## Stored records:
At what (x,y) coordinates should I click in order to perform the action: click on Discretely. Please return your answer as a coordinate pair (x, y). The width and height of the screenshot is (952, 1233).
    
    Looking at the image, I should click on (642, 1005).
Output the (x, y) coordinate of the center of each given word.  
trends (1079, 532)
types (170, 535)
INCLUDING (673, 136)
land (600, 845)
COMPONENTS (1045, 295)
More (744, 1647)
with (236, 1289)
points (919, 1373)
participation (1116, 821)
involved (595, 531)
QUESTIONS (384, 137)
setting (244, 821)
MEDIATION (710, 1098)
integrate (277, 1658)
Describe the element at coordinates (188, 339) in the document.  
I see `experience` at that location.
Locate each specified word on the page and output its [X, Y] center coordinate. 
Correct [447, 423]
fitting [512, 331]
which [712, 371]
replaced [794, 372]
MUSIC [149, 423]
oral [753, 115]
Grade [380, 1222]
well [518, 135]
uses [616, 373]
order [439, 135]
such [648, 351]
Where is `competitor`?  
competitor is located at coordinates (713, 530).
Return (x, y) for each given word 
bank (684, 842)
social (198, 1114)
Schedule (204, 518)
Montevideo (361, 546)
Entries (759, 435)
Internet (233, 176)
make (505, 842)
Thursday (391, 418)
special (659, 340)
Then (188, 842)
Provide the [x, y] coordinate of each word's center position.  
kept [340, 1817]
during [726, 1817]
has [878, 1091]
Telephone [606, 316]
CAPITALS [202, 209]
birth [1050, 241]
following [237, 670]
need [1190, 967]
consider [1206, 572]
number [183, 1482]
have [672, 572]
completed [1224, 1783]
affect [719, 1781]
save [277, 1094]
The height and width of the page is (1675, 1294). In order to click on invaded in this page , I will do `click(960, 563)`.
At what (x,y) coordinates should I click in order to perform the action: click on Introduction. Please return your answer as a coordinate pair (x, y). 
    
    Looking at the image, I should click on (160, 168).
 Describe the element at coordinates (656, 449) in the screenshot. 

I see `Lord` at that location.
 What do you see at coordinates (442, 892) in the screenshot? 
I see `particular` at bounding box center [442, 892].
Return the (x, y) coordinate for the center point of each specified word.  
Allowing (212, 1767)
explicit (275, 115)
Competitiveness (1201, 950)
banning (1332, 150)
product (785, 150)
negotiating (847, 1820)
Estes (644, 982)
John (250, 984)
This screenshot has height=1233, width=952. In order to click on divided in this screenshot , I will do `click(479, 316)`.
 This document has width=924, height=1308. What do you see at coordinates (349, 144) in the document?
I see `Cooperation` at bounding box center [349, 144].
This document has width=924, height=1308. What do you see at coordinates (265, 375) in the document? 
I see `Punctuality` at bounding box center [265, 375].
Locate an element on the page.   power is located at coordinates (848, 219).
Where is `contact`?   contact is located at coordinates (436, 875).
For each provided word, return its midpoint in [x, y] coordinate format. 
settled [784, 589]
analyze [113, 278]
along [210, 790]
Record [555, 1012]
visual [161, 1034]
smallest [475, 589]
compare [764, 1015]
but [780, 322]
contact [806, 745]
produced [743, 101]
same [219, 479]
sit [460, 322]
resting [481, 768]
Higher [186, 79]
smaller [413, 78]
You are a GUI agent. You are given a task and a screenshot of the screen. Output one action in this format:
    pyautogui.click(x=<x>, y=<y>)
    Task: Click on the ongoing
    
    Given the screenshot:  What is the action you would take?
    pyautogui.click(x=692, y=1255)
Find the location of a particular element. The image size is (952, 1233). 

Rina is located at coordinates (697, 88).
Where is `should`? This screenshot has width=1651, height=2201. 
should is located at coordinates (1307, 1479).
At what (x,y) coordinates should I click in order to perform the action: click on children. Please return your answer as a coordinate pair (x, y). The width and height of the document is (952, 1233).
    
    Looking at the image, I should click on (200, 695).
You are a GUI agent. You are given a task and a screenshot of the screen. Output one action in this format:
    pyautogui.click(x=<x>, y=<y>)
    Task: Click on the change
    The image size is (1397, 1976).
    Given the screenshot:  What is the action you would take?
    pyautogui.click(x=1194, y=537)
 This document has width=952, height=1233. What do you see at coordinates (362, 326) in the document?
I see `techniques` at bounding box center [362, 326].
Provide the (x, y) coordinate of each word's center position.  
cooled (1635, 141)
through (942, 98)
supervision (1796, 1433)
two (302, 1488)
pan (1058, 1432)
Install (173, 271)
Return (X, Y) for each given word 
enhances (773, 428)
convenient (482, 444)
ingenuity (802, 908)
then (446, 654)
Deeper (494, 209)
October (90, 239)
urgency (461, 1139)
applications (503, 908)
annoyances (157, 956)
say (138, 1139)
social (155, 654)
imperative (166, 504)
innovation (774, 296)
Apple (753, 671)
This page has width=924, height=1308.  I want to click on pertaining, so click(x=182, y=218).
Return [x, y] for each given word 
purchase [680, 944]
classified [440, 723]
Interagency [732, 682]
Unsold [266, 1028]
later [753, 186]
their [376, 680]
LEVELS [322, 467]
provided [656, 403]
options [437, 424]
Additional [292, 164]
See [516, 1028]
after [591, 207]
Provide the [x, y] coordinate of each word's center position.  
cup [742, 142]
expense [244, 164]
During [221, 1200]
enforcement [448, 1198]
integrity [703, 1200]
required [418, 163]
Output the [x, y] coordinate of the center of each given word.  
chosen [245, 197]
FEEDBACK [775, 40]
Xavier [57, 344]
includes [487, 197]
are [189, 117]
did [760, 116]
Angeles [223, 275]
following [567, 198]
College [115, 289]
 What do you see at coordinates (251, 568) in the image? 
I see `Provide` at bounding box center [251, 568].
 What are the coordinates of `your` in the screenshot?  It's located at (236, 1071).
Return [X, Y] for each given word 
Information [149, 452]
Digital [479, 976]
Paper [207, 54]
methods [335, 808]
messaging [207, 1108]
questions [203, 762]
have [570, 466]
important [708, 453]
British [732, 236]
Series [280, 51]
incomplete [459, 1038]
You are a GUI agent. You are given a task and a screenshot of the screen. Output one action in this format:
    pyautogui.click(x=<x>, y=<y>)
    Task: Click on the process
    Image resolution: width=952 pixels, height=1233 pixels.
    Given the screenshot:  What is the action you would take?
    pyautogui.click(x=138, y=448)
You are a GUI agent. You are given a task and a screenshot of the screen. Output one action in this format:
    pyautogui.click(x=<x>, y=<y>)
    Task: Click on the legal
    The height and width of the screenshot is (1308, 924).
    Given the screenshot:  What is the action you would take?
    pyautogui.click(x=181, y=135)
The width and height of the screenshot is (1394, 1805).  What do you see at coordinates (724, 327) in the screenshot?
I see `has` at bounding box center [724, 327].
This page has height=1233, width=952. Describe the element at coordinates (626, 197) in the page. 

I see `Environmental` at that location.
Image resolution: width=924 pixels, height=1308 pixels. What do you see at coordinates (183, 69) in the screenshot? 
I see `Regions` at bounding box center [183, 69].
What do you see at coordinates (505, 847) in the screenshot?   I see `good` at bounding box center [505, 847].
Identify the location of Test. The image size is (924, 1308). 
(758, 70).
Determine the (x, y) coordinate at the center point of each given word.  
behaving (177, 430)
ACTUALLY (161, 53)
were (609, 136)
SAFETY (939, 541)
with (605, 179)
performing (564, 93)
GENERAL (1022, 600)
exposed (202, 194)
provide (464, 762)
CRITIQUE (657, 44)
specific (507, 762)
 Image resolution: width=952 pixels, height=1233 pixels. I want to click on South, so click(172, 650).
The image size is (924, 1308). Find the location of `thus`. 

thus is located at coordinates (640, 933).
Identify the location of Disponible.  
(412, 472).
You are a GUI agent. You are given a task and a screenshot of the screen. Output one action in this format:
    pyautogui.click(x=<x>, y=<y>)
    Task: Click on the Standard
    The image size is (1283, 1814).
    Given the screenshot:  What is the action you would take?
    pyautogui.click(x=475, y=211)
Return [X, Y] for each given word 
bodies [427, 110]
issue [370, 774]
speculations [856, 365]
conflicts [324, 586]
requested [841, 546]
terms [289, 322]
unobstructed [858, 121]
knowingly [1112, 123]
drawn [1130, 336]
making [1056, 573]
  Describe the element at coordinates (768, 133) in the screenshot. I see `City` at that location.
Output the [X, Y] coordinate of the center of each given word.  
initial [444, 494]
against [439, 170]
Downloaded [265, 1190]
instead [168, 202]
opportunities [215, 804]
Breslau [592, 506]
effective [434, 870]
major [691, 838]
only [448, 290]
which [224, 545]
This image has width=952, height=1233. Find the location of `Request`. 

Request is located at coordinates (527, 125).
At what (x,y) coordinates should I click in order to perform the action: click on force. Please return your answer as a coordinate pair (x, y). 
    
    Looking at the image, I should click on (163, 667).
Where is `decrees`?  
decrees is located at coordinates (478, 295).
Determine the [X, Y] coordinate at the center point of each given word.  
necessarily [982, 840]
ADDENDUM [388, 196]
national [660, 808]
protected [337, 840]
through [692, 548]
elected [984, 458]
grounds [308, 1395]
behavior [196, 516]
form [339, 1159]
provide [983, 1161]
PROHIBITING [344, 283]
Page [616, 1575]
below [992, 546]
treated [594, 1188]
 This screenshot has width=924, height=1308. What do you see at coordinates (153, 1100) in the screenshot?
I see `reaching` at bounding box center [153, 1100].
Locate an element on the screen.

## Written problem:
Please convert the records, from the start through the line containing "The height and width of the page", into a Markdown table with the columns Row and Text, numbering each line and leaving out blank lines.

## Task output:
| Row | Text |
|---|---|
| 1 | At what (x,y) coordinates should I click in order to perform the action: click on Discretely. Please return your answer as a coordinate pair (x, y). The width and height of the screenshot is (952, 1233). |
| 2 |     Looking at the image, I should click on (642, 1005). |
| 3 | Output the (x, y) coordinate of the center of each given word.   |
| 4 | trends (1079, 532) |
| 5 | types (170, 535) |
| 6 | INCLUDING (673, 136) |
| 7 | land (600, 845) |
| 8 | COMPONENTS (1045, 295) |
| 9 | More (744, 1647) |
| 10 | with (236, 1289) |
| 11 | points (919, 1373) |
| 12 | participation (1116, 821) |
| 13 | involved (595, 531) |
| 14 | QUESTIONS (384, 137) |
| 15 | setting (244, 821) |
| 16 | MEDIATION (710, 1098) |
| 17 | integrate (277, 1658) |
| 18 | Describe the element at coordinates (188, 339) in the document.   |
| 19 | I see `experience` at that location. |
| 20 | Locate each specified word on the page and output its [X, Y] center coordinate.  |
| 21 | Correct [447, 423] |
| 22 | fitting [512, 331] |
| 23 | which [712, 371] |
| 24 | replaced [794, 372] |
| 25 | MUSIC [149, 423] |
| 26 | oral [753, 115] |
| 27 | Grade [380, 1222] |
| 28 | well [518, 135] |
| 29 | uses [616, 373] |
| 30 | order [439, 135] |
| 31 | such [648, 351] |
| 32 | Where is `competitor`?   |
| 33 | competitor is located at coordinates (713, 530). |
| 34 | Return (x, y) for each given word  |
| 35 | bank (684, 842) |
| 36 | social (198, 1114) |
| 37 | Schedule (204, 518) |
| 38 | Montevideo (361, 546) |
| 39 | Entries (759, 435) |
| 40 | Internet (233, 176) |
| 41 | make (505, 842) |
| 42 | Thursday (391, 418) |
| 43 | special (659, 340) |
| 44 | Then (188, 842) |
| 45 | Provide the [x, y] coordinate of each word's center position.   |
| 46 | kept [340, 1817] |
| 47 | during [726, 1817] |
| 48 | has [878, 1091] |
| 49 | Telephone [606, 316] |
| 50 | CAPITALS [202, 209] |
| 51 | birth [1050, 241] |
| 52 | following [237, 670] |
| 53 | need [1190, 967] |
| 54 | consider [1206, 572] |
| 55 | number [183, 1482] |
| 56 | have [672, 572] |
| 57 | completed [1224, 1783] |
| 58 | affect [719, 1781] |
| 59 | save [277, 1094] |
| 60 | The height and width of the page is (1675, 1294). In order to click on invaded in this page , I will do `click(960, 563)`. |